[Excerpts from a dataset]
################

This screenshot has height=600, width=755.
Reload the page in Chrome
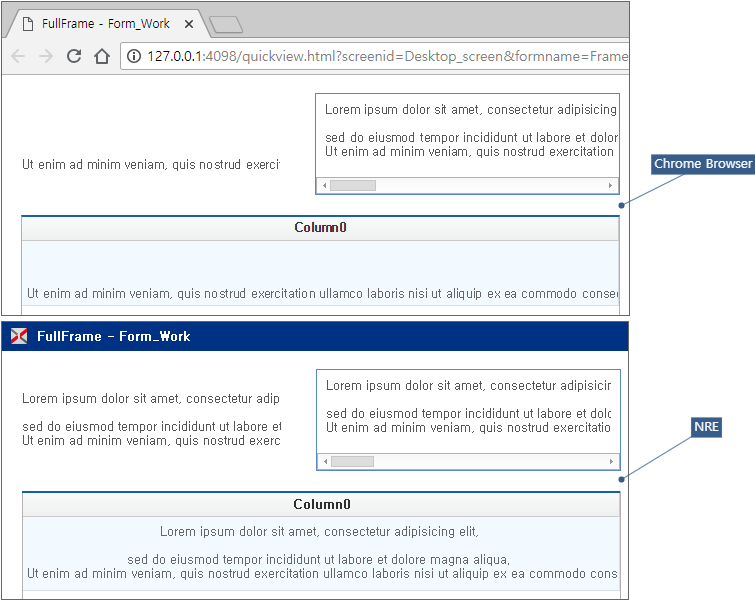pos(73,56)
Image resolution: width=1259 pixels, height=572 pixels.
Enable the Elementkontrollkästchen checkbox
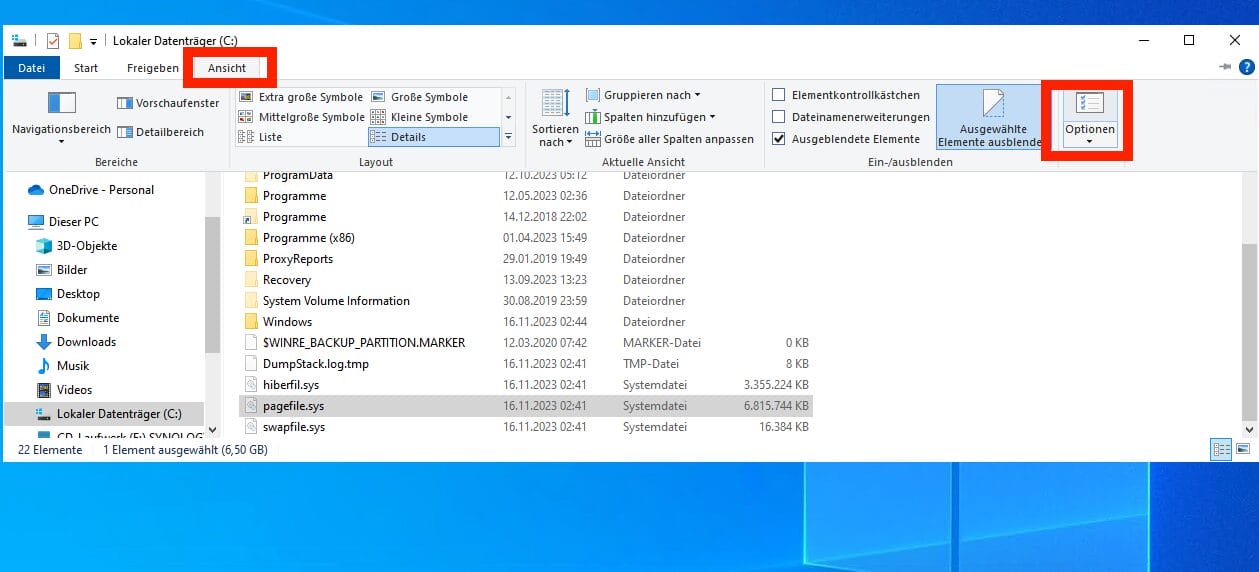pos(779,95)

################

*Task instructions*
Search the entries above for the word "height", and copy every line where it occurs.

*Final answer*
This screenshot has height=600, width=755.
Image resolution: width=1259 pixels, height=572 pixels.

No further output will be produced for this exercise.